## Provided text
== Segment start ==

A federal appeals court on Thursday explored whether to remand a state’s challenge of federal restrictions on how to spend $350 billion in Covid-19 aid back to the U.S District Court that dismissed it.
Last year, district Judge Diane Humetewa ruled Arizona could not show how its been harmed by the U.S. Treasury Department’s prohibition on states using American Rescue Plan Act funding to “directly or indirectly” offset revenue lost from a tax cut. Arizona is one of more than a dozen Republican-led states suing Treasury over guidance they say is ambiguous and violates anti-commandeering and spending clauses of the U.S. Constitution by attempting to coerce state tax policies.
Arizona’s appeal to the U.S. Court of Appeals for the Ninth Circuit seeks to undo the district court’s decision. A similar ruling against Missouri is currently pending with the Eighth Circuit Court of Appeals.
All three judges on the panel questioned whether to remand the case back to the district court.
“Money is a very fungible object, so if a state is not spending its money to fight Covid and using $4 billion of the federal government’s money to fight Covid, the $4 billion its saving could be used to cut taxes—that would arguably be an indirect use and contrary to the statute,” Judge Ryan Nelson said. “The problem is directly or indirectly. Indirectly in the statute has to mean something other than directly. I think Arizona has a better claim than you might be giving them credit for.”
Treasury’s attorney, Daniel L. Winik of the U.S. Department of Justice said that the term indirectly is merely meant to prevent states from working around the provision, not from making tax cuts, as explained final guidance released after Arizona’s challenge .
Drew Ensign, deputy solicitor general for Arizona, pushed back, saying that Treasury’s subsequent interpretations make the law even more ambiguous.
Nelson and Judge Mark Bennett each asked both parties, if they determined Arizona does have standing, if they would prefer the court decide the case or remand it back to the district court.
Winink said Treasury did not have a preference. Ensign said he did not believe a remand was appropriate.
Nelson asked if the court should remand the case, would Arizona have issue with Treasury suing to go after state-specific violations of the tax mandate. “Would you fight the federal government on their ability to obtain declaratory relief?” Nelson asked Ensign.
Ensign said that Treasury could indeed bring a declaratory judgment if it believed a specific action by a state violated its provision.
The case is State of Arizona v. Yellen, 9th Cir., No. 21-16227, oral arguments 1/13/22.

== Segment end ==

Rewrite the article on Arizona's Covid-19 aid appeal from "Nelson and Judge" up to and including "oral arguments 1/13/22.", swapping "remand" for "return". The rows have no connection to the article on Arizona's Covid-19 aid appeal.

## Information supplied
== Segment start ==

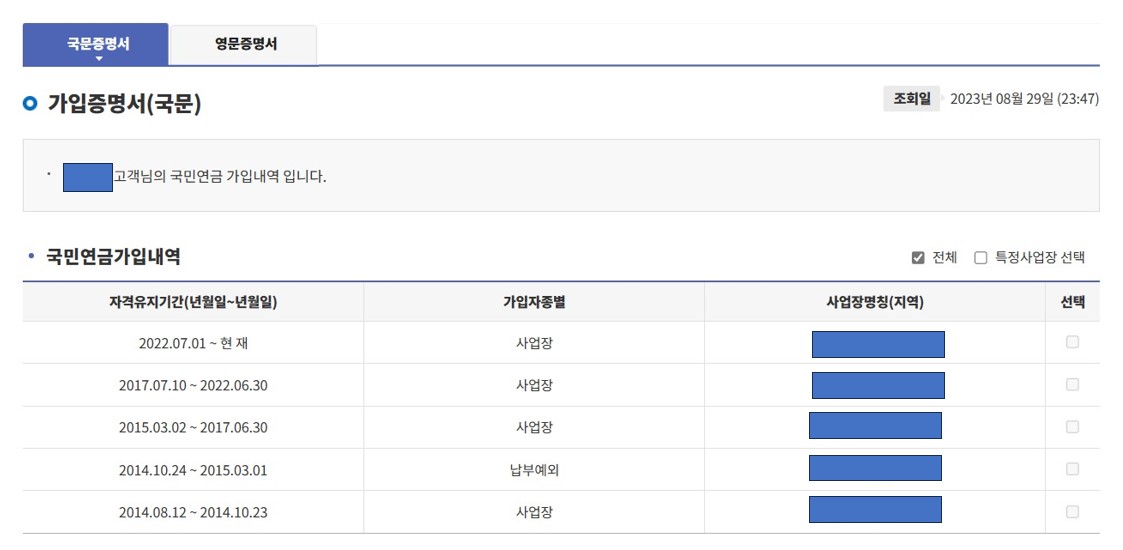Click the 가입자종별 column header
1123x550 pixels.
(x=534, y=302)
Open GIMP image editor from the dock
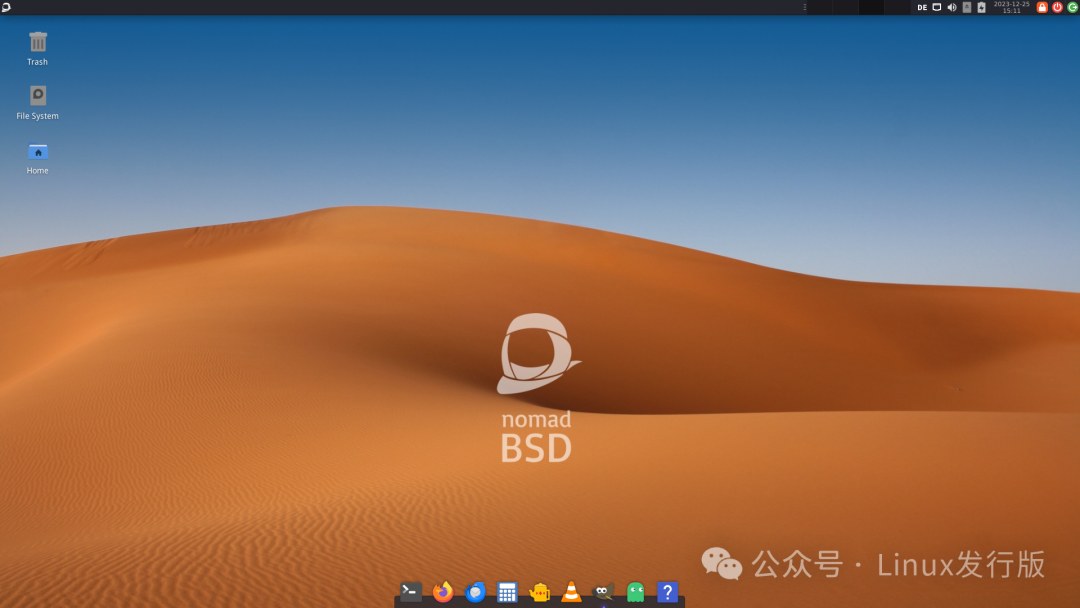The image size is (1080, 608). click(602, 591)

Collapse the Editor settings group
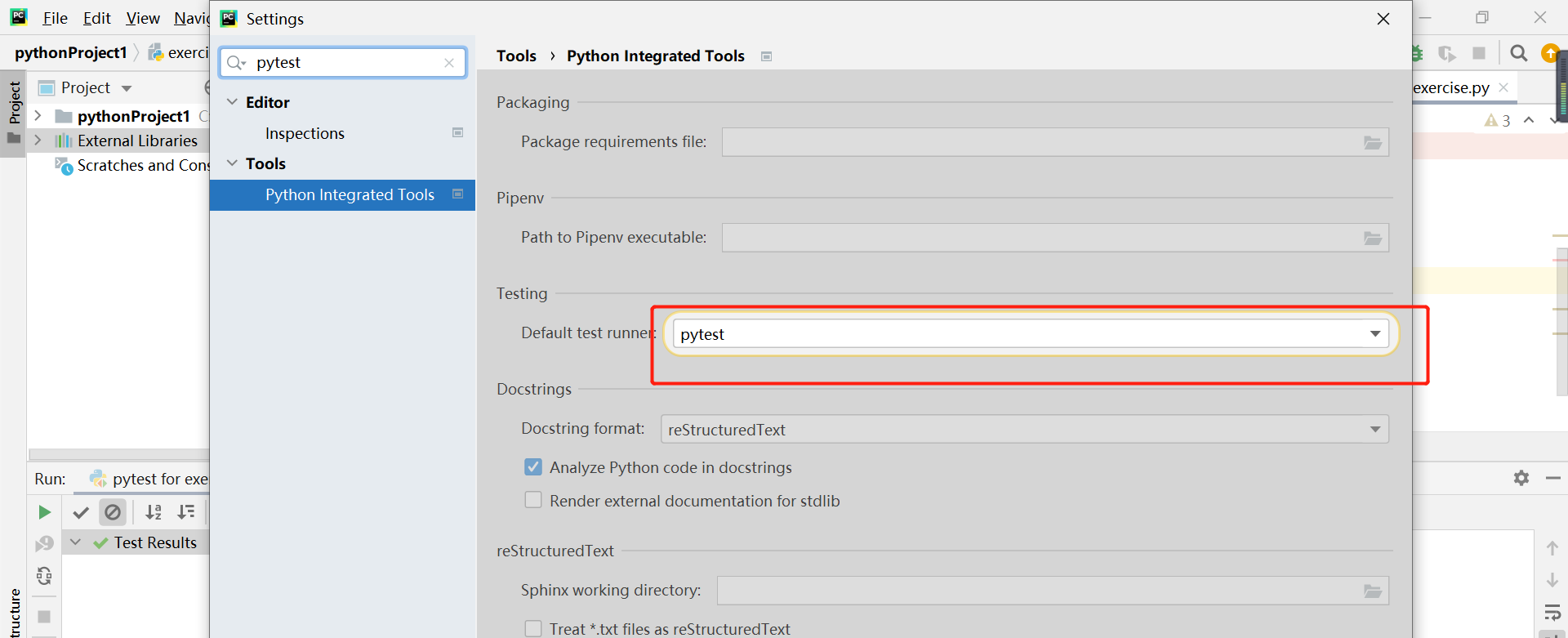233,102
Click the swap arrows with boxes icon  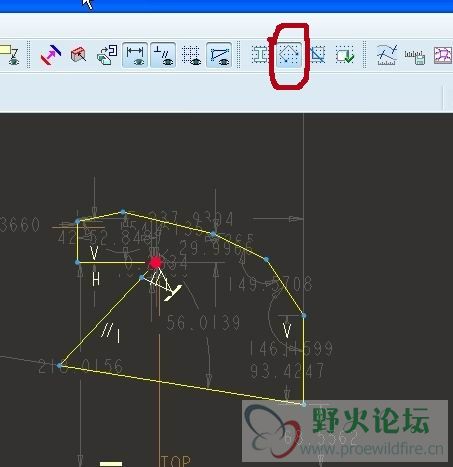click(x=107, y=55)
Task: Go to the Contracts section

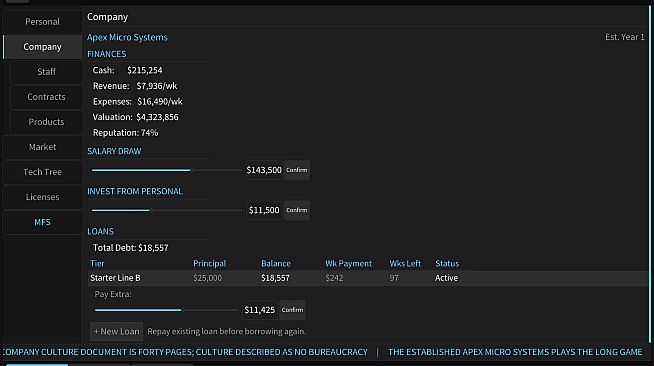Action: [46, 97]

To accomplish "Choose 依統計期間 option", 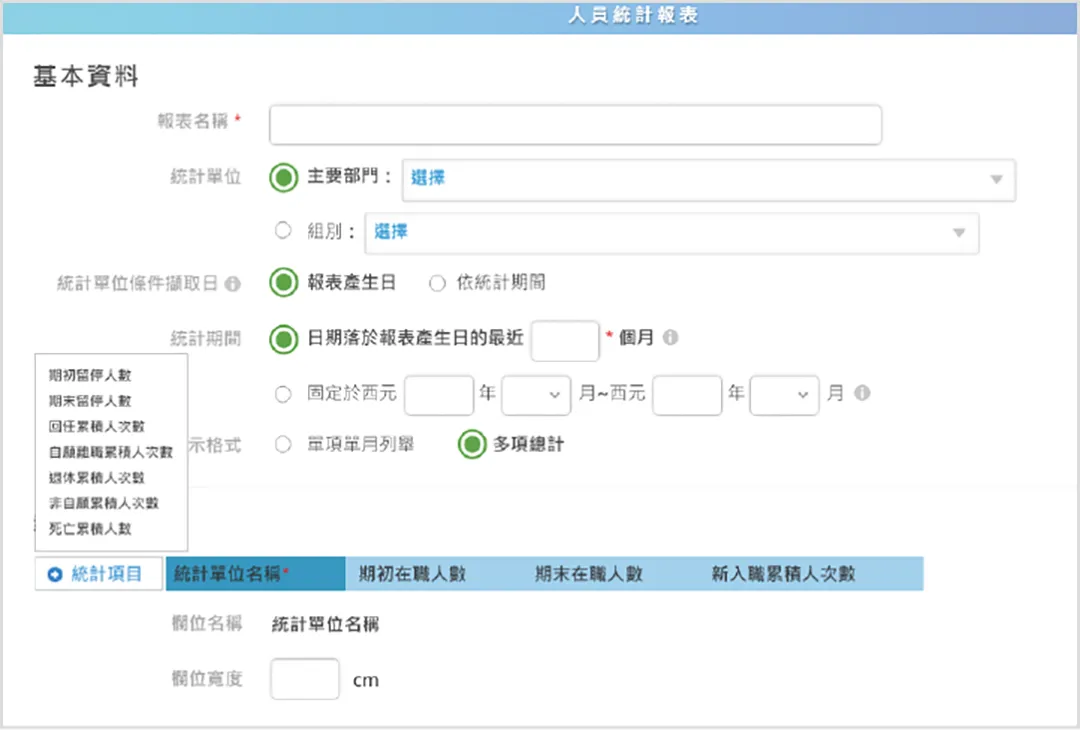I will (436, 283).
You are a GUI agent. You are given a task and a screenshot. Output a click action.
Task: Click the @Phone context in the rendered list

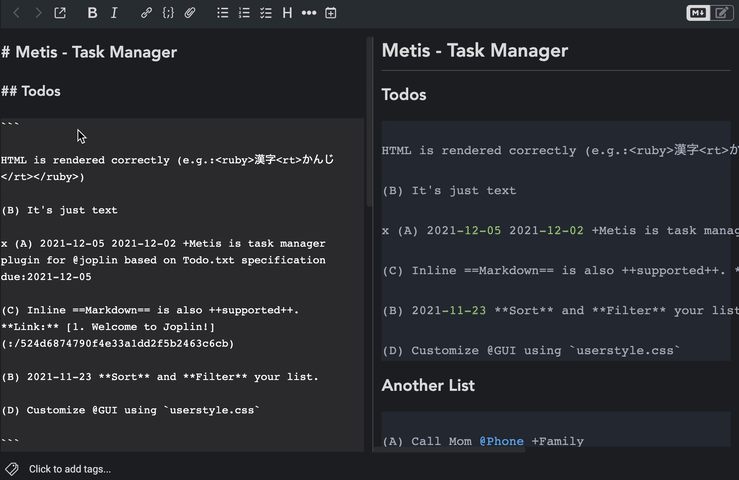(501, 441)
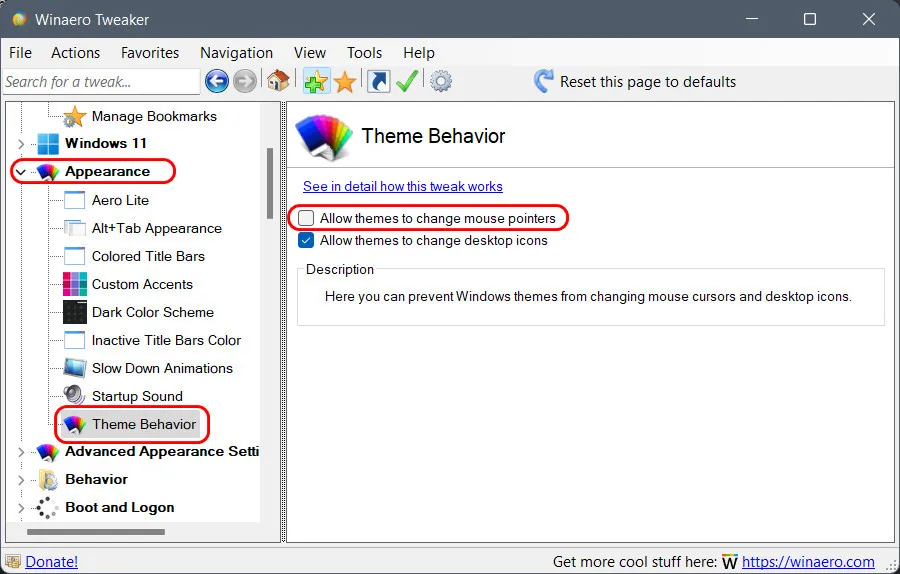Expand the Behavior tree node
The image size is (900, 574).
[x=20, y=480]

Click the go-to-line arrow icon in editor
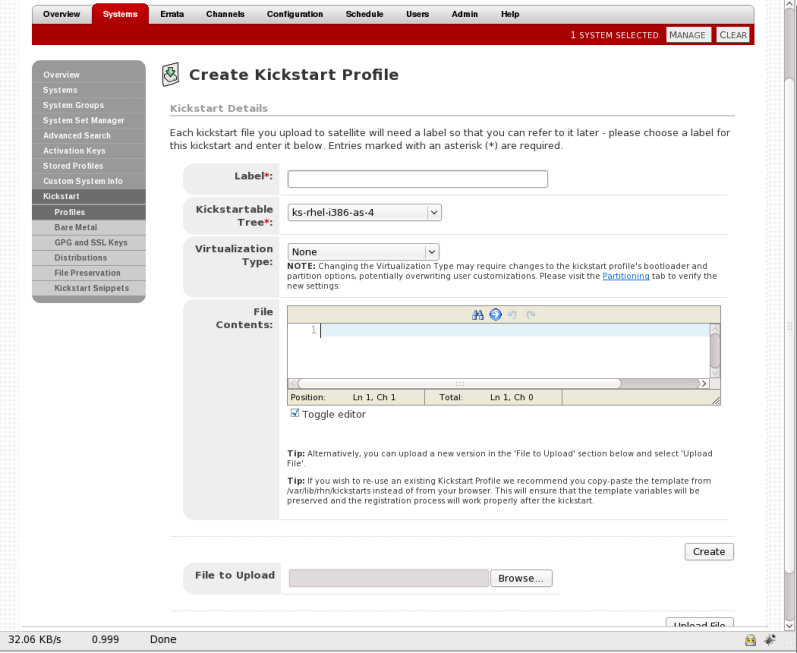tap(495, 314)
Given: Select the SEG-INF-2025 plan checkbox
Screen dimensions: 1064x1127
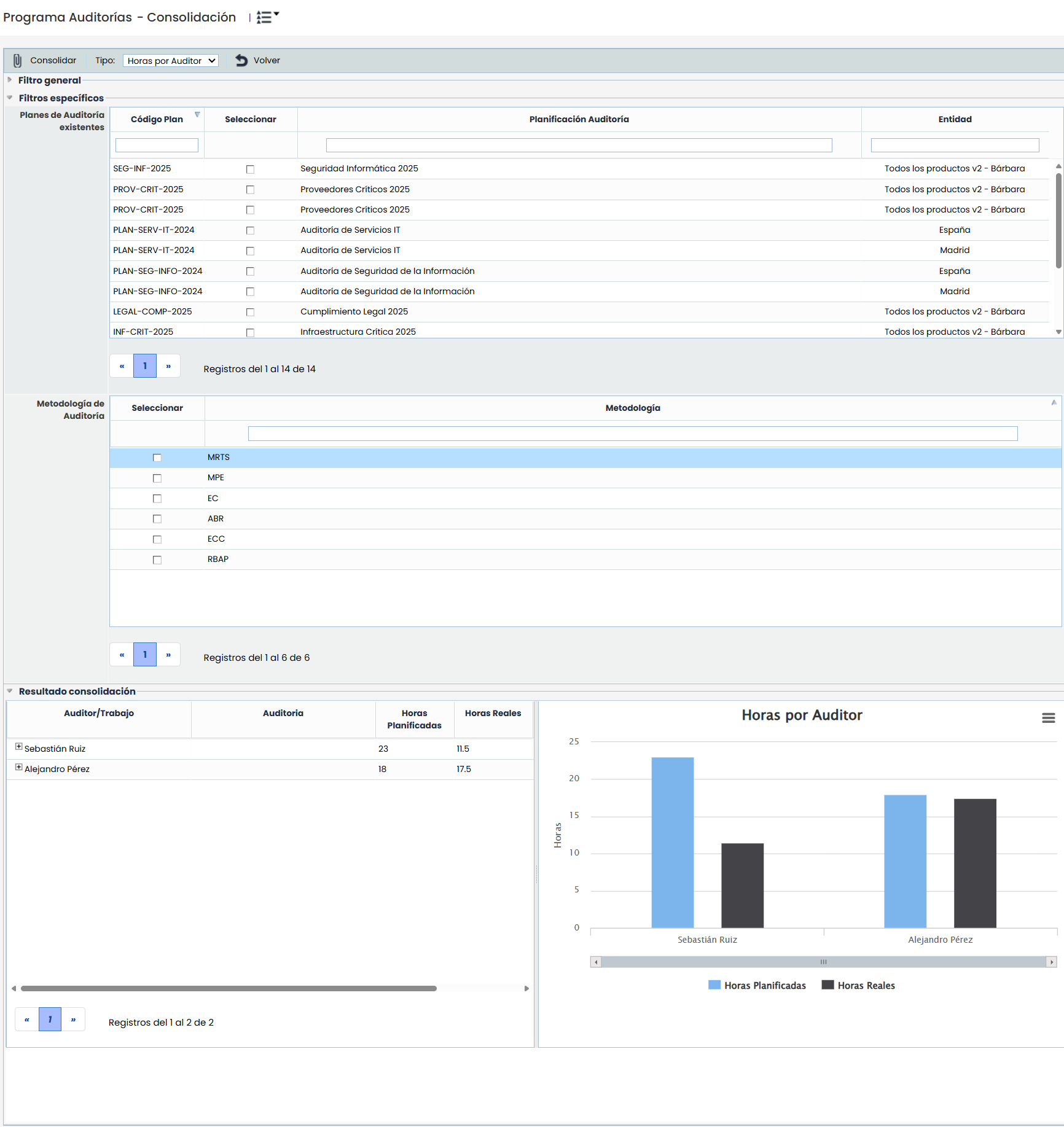Looking at the screenshot, I should (250, 170).
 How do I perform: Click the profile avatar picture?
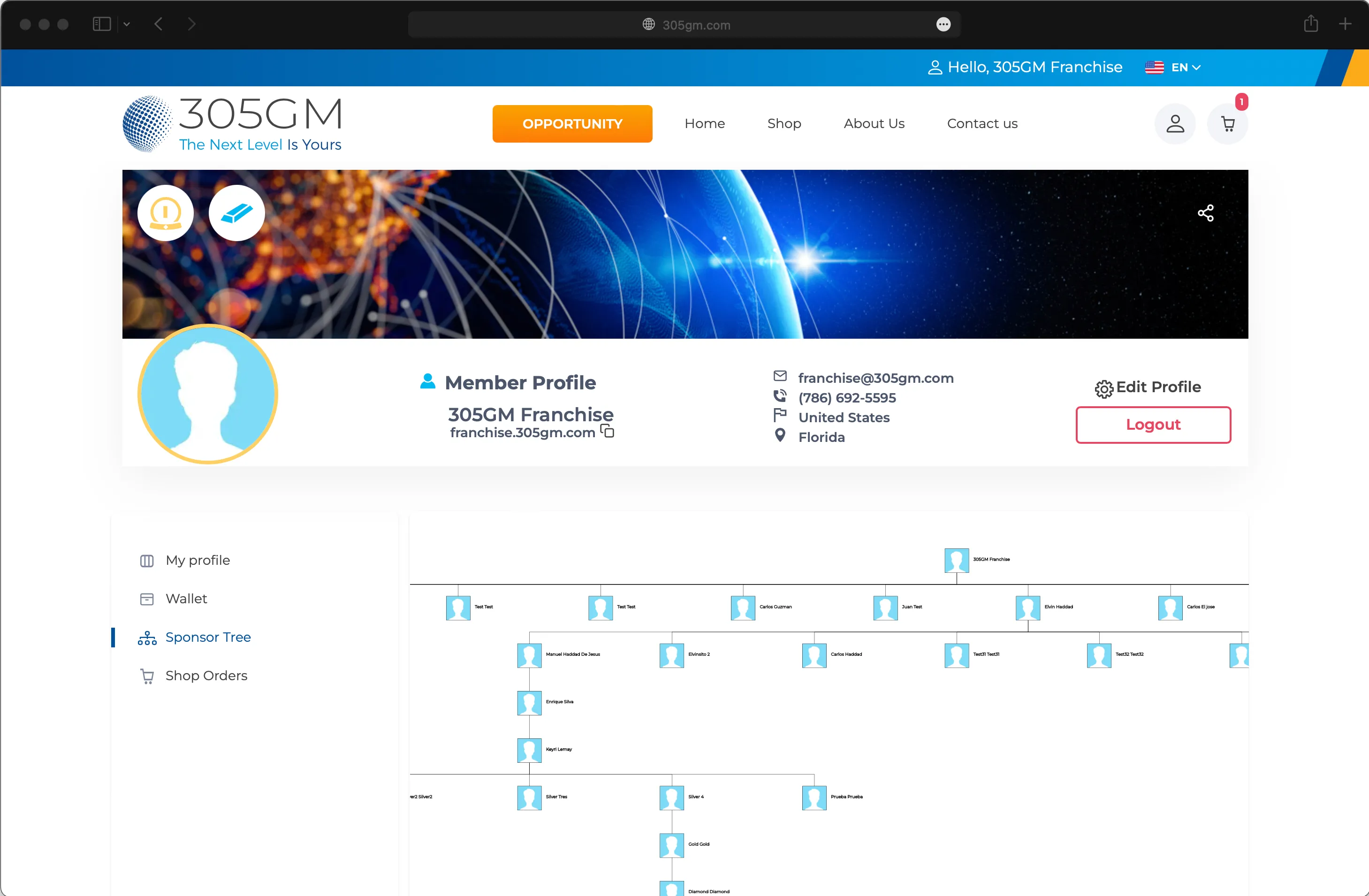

== Segment end ==

## Written solution
Nelson and Judge Mark Bennett each asked both parties, if they determined Arizona does have standing, if they would prefer the court decide the case or return it back to the district court.
Winink said Treasury did not have a preference. Ensign said he did not believe a return was appropriate.
Nelson asked if the court should return the case, would Arizona have issue with Treasury suing to go after state-specific violations of the tax mandate. “Would you fight the federal government on their ability to obtain declaratory relief?” Nelson asked Ensign.
Ensign said that Treasury could indeed bring a declaratory judgment if it believed a specific action by a state violated its provision.
The case is State of Arizona v. Yellen, 9th Cir., No. 21-16227, oral arguments 1/13/22.